RTX Dividend Announcement
The firm also recently announced a quarterly dividend, which was paid on Thursday, March 19th. Stockholders of record on Friday, February 20th were paid a dividend of $0.68 per share. This represents a $2.72 annualized dividend and a dividend yield of 1.4%. The ex-dividend date was Friday, February 20th. RTX’s payout ratio is currently 54.84%.
About RTX
RTX (NYSE: RTX) is a U.S.-based aerospace and defense company that designs, manufactures and services advanced systems for commercial, military and governmental customers worldwide.

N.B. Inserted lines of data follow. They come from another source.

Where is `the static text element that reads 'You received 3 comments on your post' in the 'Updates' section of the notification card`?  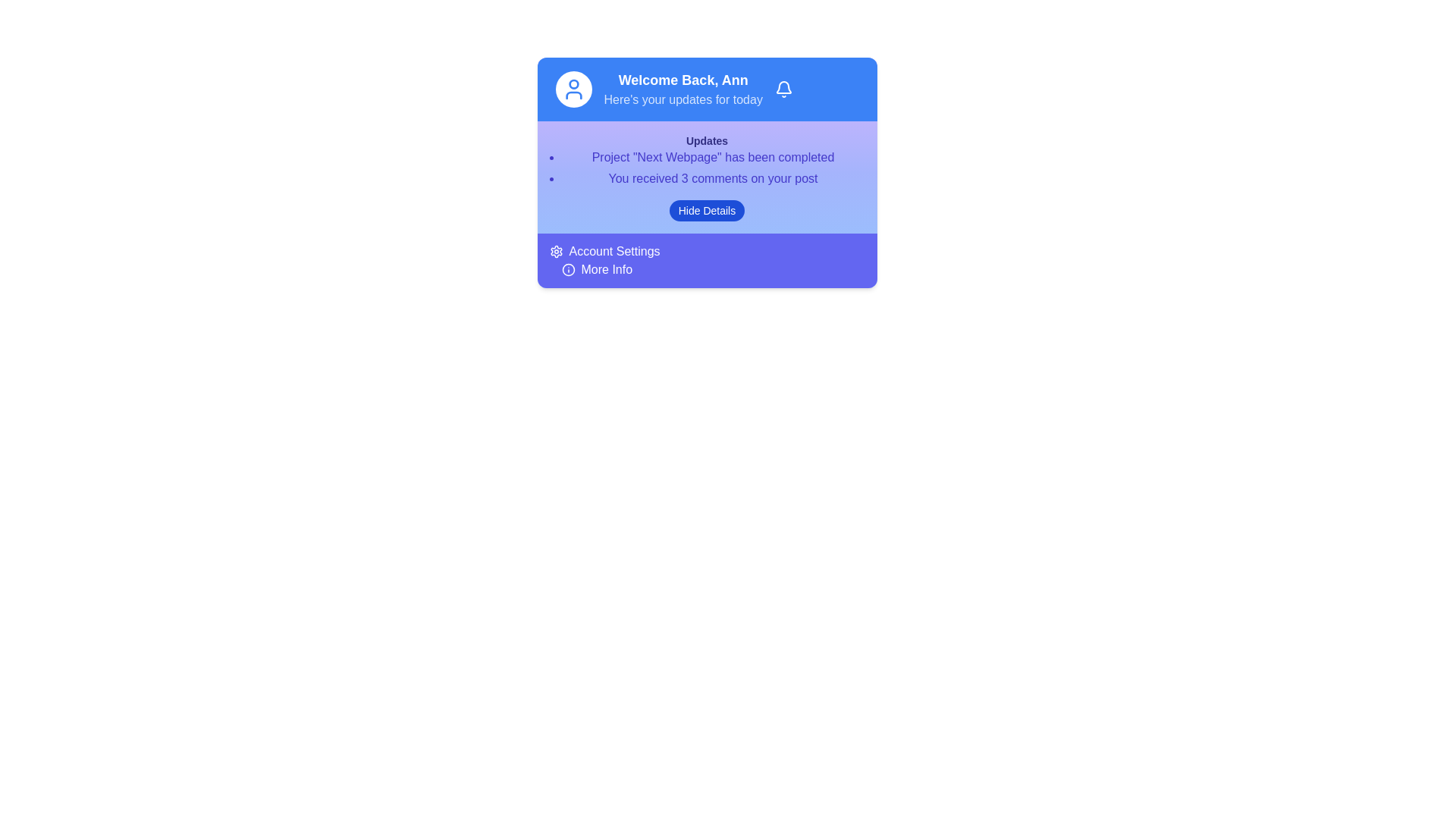
the static text element that reads 'You received 3 comments on your post' in the 'Updates' section of the notification card is located at coordinates (712, 177).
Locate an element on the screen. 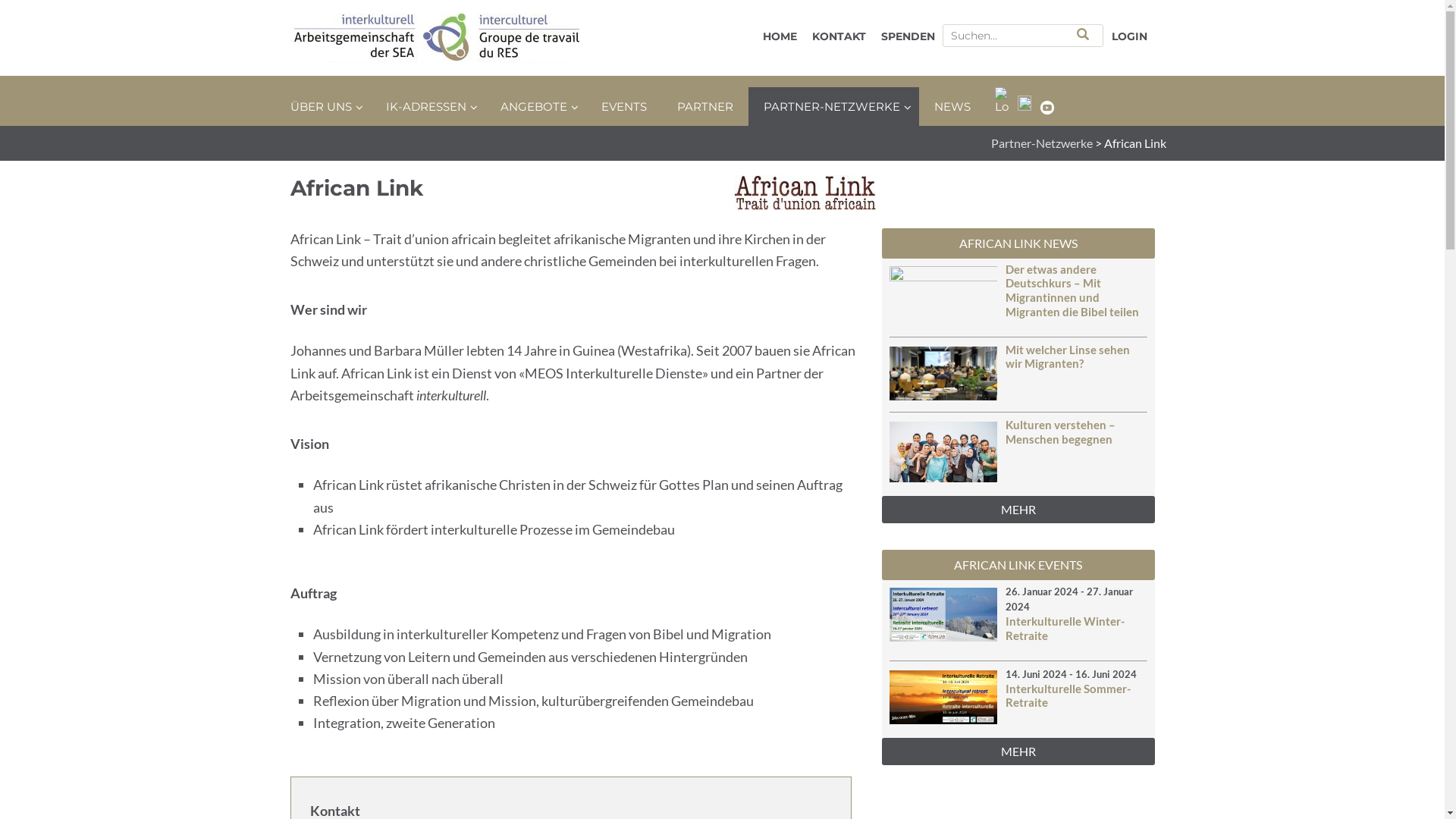 This screenshot has height=819, width=1456. 'SPENDEN' is located at coordinates (874, 35).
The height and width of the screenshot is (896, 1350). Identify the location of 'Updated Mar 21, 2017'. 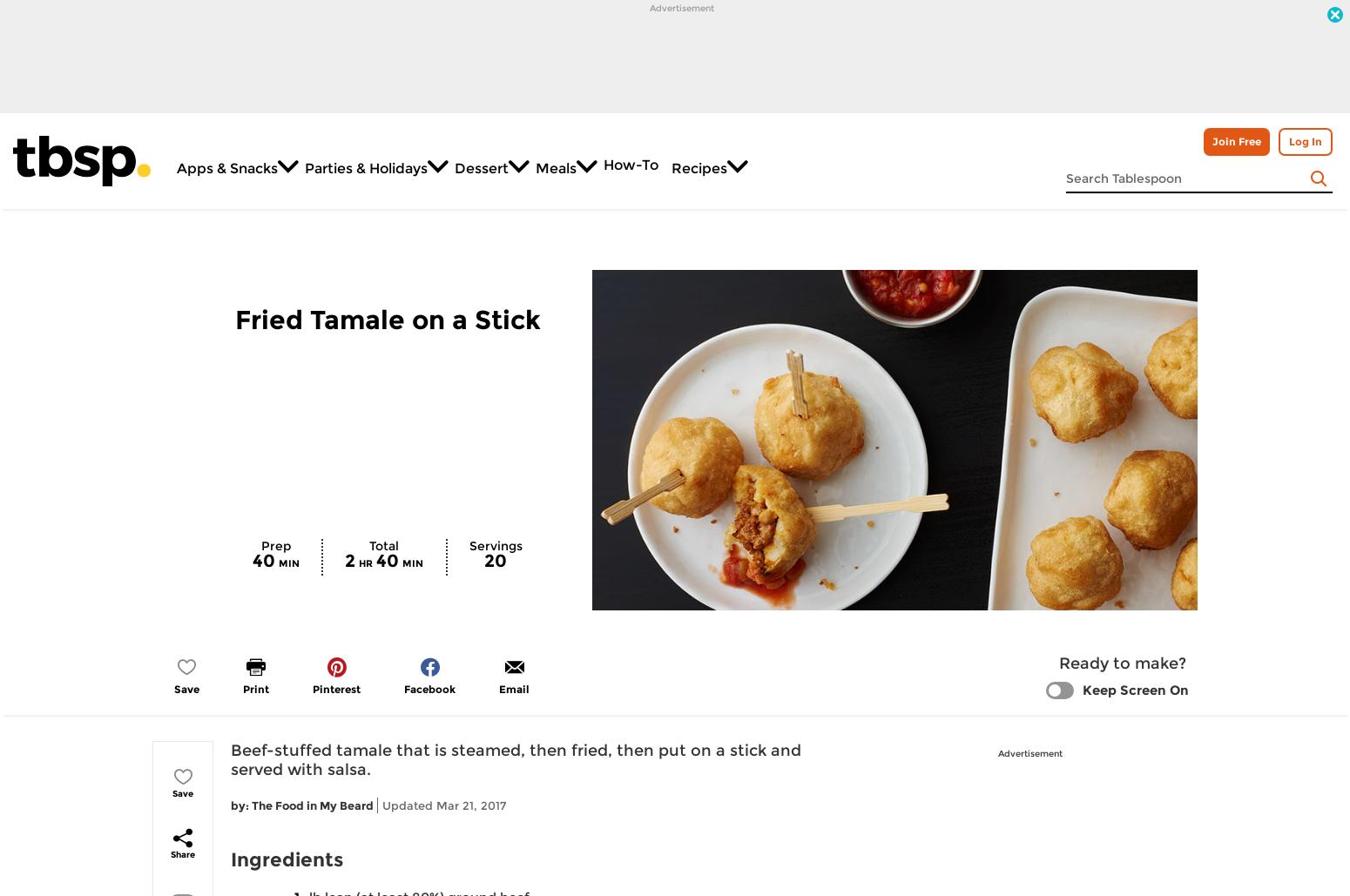
(442, 805).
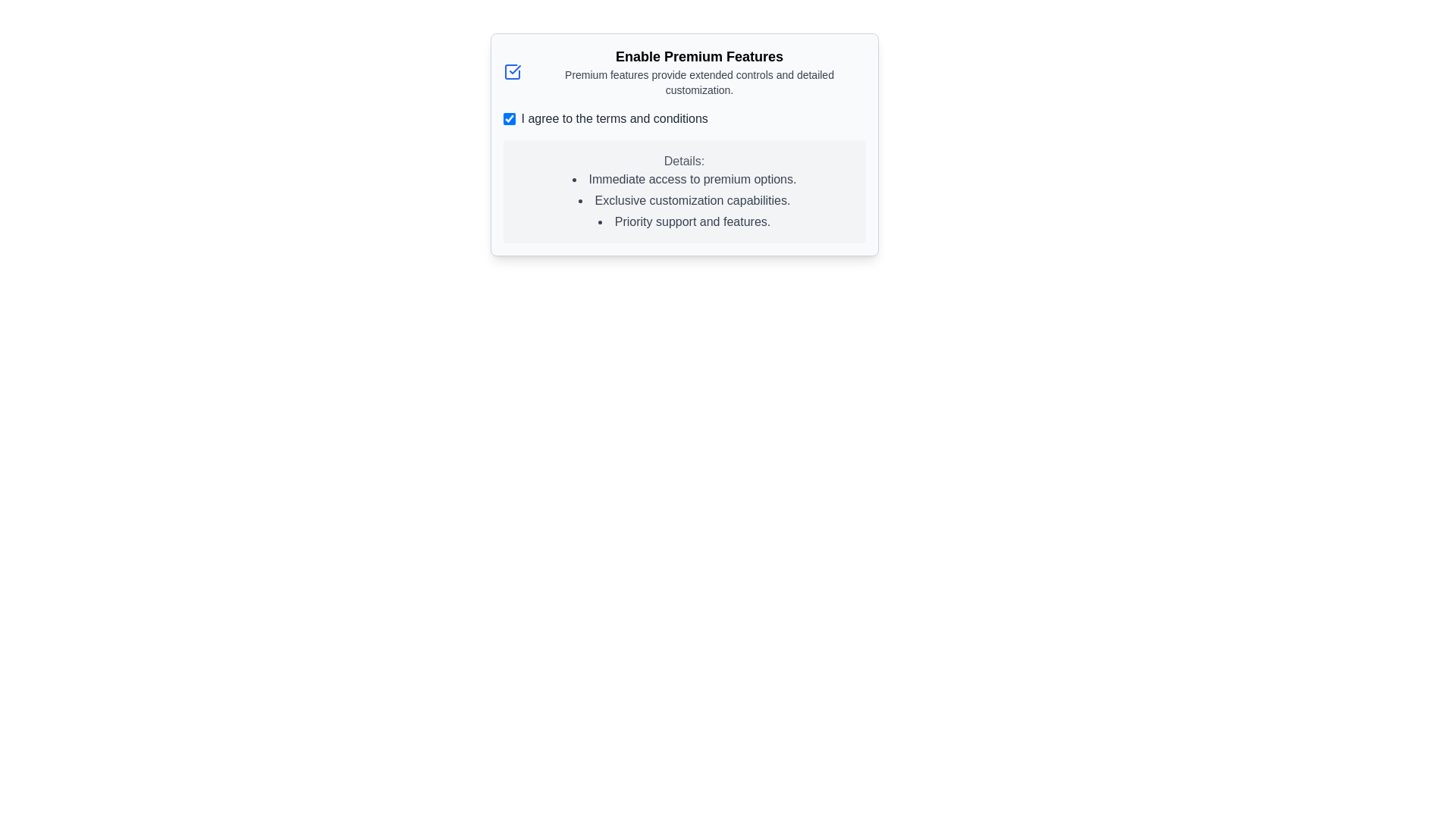  Describe the element at coordinates (512, 72) in the screenshot. I see `the toggle checkbox located at the top-left corner of the 'Enable Premium Features' section` at that location.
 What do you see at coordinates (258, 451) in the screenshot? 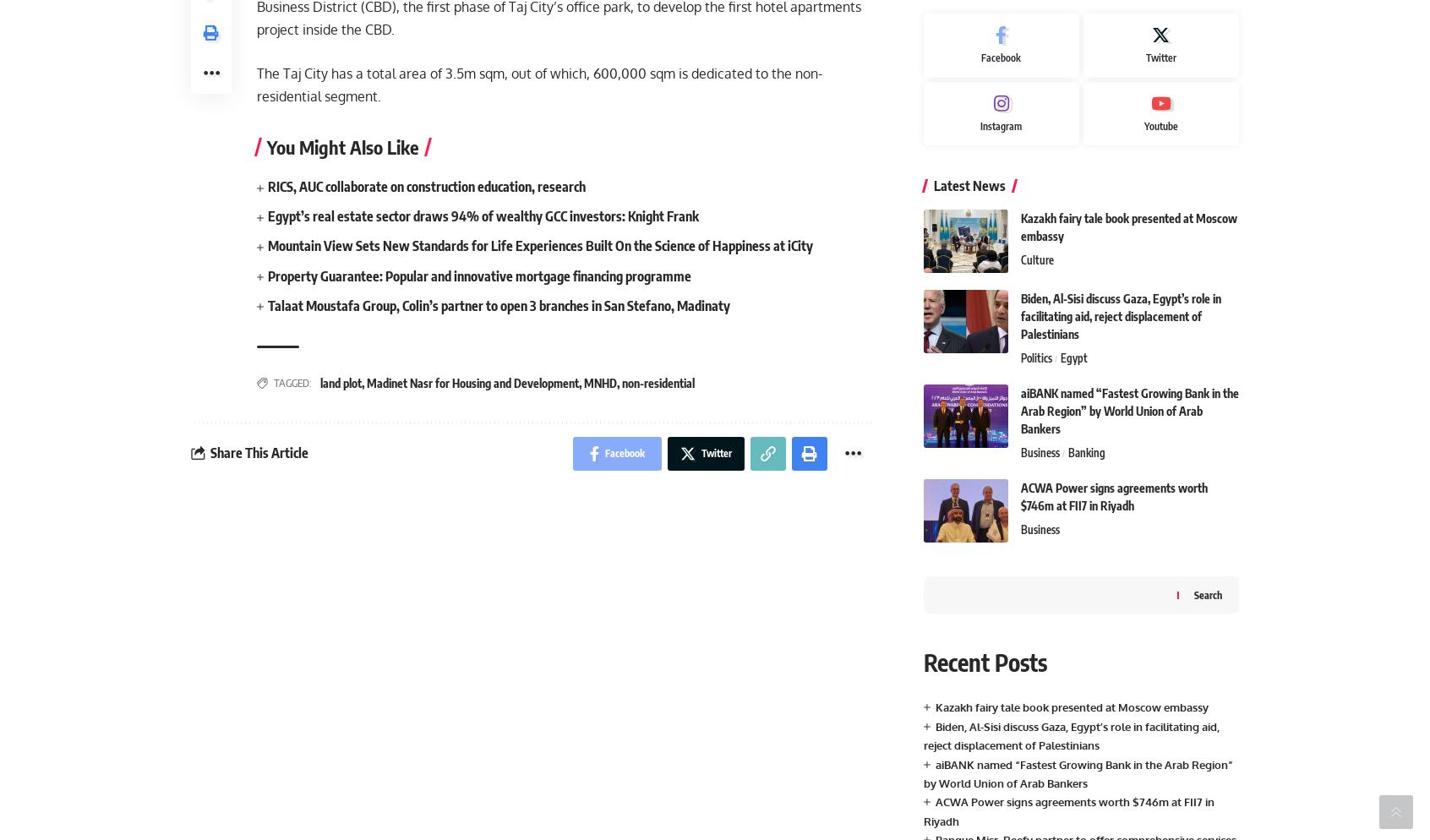
I see `'Share This Article'` at bounding box center [258, 451].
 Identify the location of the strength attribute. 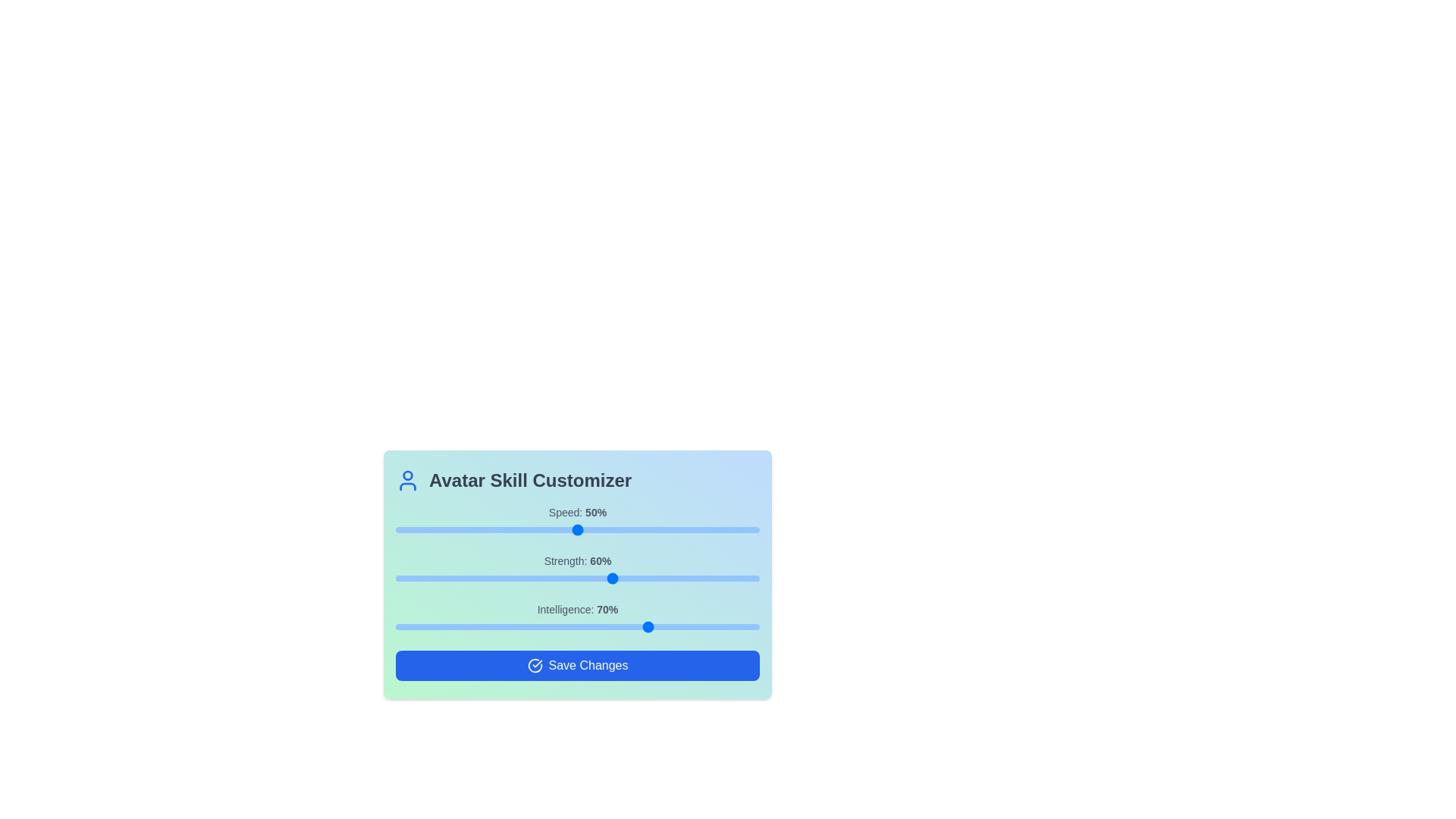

The company was created through the 2020 combination of Raytheon Company and United Technologies Corporation and later adopted the RTX name, positioning itself as a diversified provider across the aerospace and defense value chain.
RTX’s operations span a broad set of capabilities. Its commercial aerospace businesses include Pratt & Whitney aircraft engines and Collins Aerospace systems, which supply propulsion, avionics, aerostructures, interiors and integrated aircraft systems.